5. Give me one lesser known player on each side of the ball who figures to be a factor for the Saints in this game.

On defense, second-year cornerback P.J. Williams figures to play quite a role (either in favor or to the detriment of the Saints). Williams, who was drafted in the third round last year out of Florida State is a gamer, but he was also hurt all of last season. Having won the number two starting cornerback position opposite Delvin Breaux this offseason, Williams will be thrown in the fire and make his very first NFL start in a regular season game on Sunday. Needless to say that the Raiders and Derek Carr will be throwing his way early and often Sunday afternoon.

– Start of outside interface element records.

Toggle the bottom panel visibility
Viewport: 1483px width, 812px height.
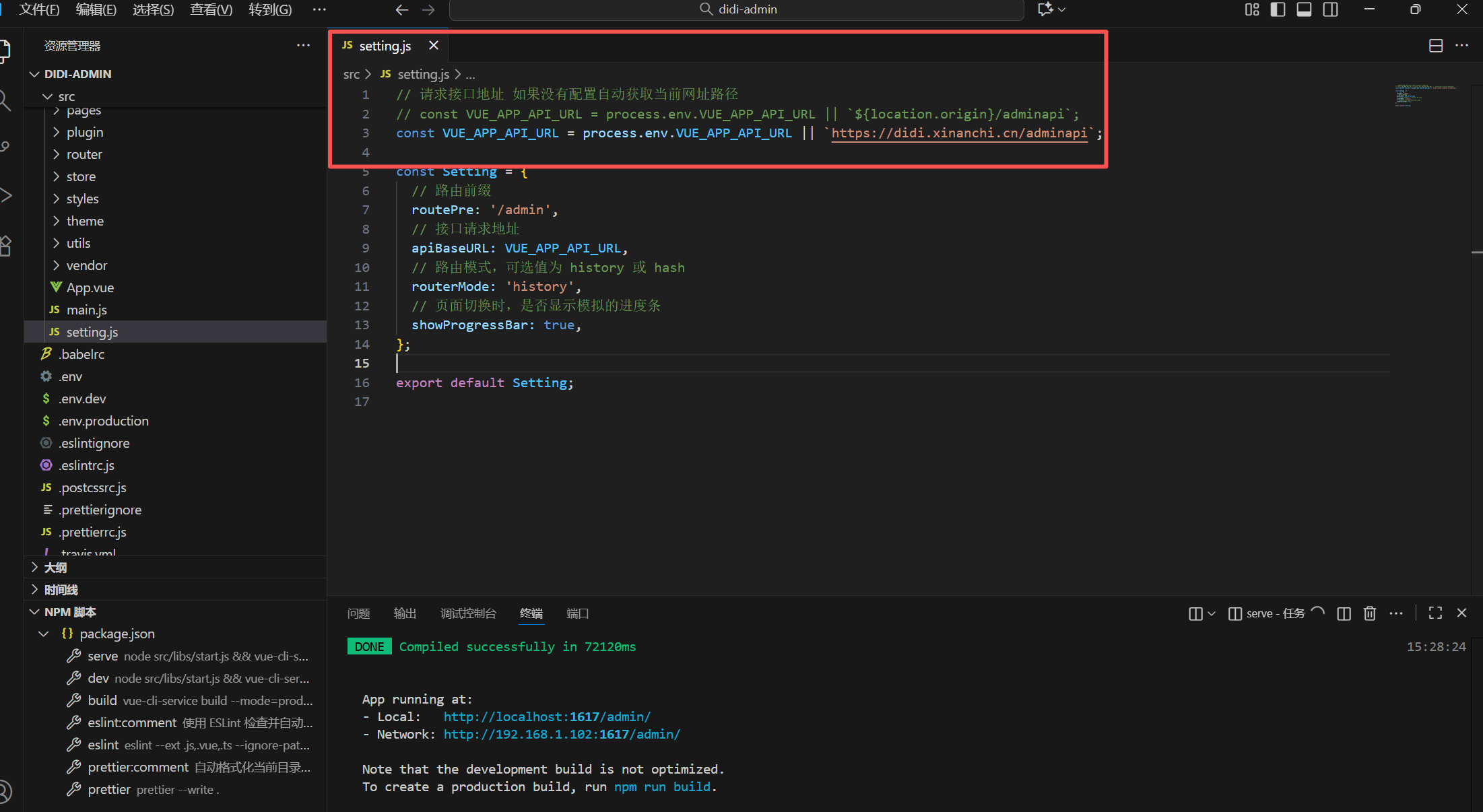(1304, 9)
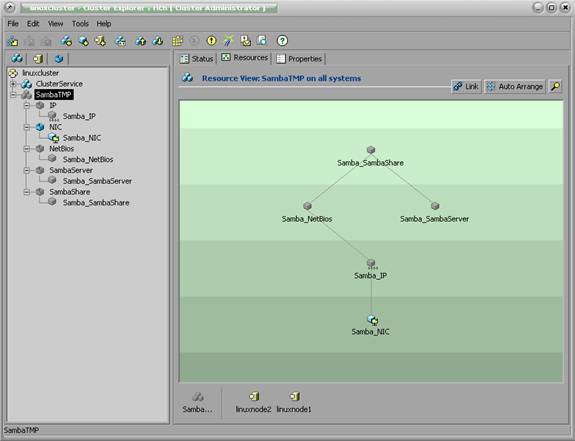Viewport: 575px width, 441px height.
Task: Click the yellow exclamation alert icon
Action: pos(211,41)
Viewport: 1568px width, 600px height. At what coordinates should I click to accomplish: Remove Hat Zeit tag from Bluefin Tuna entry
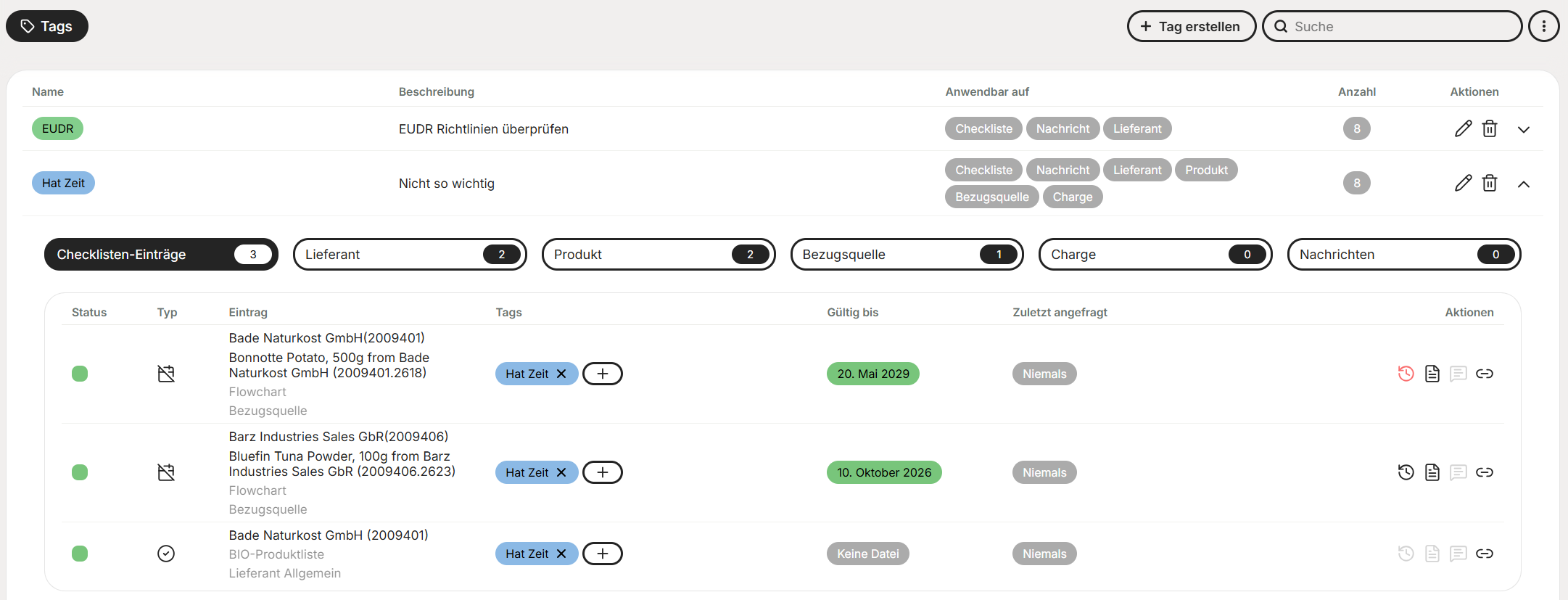tap(561, 472)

On offense, the aforementioned Willie Snead. The Raiders will want to make sure that the speedy Brandin Cooks doesn’t beat them over the top and rookie Mike Thomas doesn’t figure to see too many targets just yet until Brees fully trusts him. Sean Payton will make sure to keep Oakland’s linebackers busy with Coby Fleener on intermediate seam routes and C.J. Spiller on wheel routes out of the backfield. So in the slot, Willie Snead (who was targeted 101 times by Brees last year) will be the guy who catches those frustrating third and 5, third and three, third and six and moves the chains against your nickel cornerback. He’s a guy poised for a season in which he truly announces himself as one of those pesky, diminutive NFL slot receivers that defenses hate and quarterbacks absolutely love.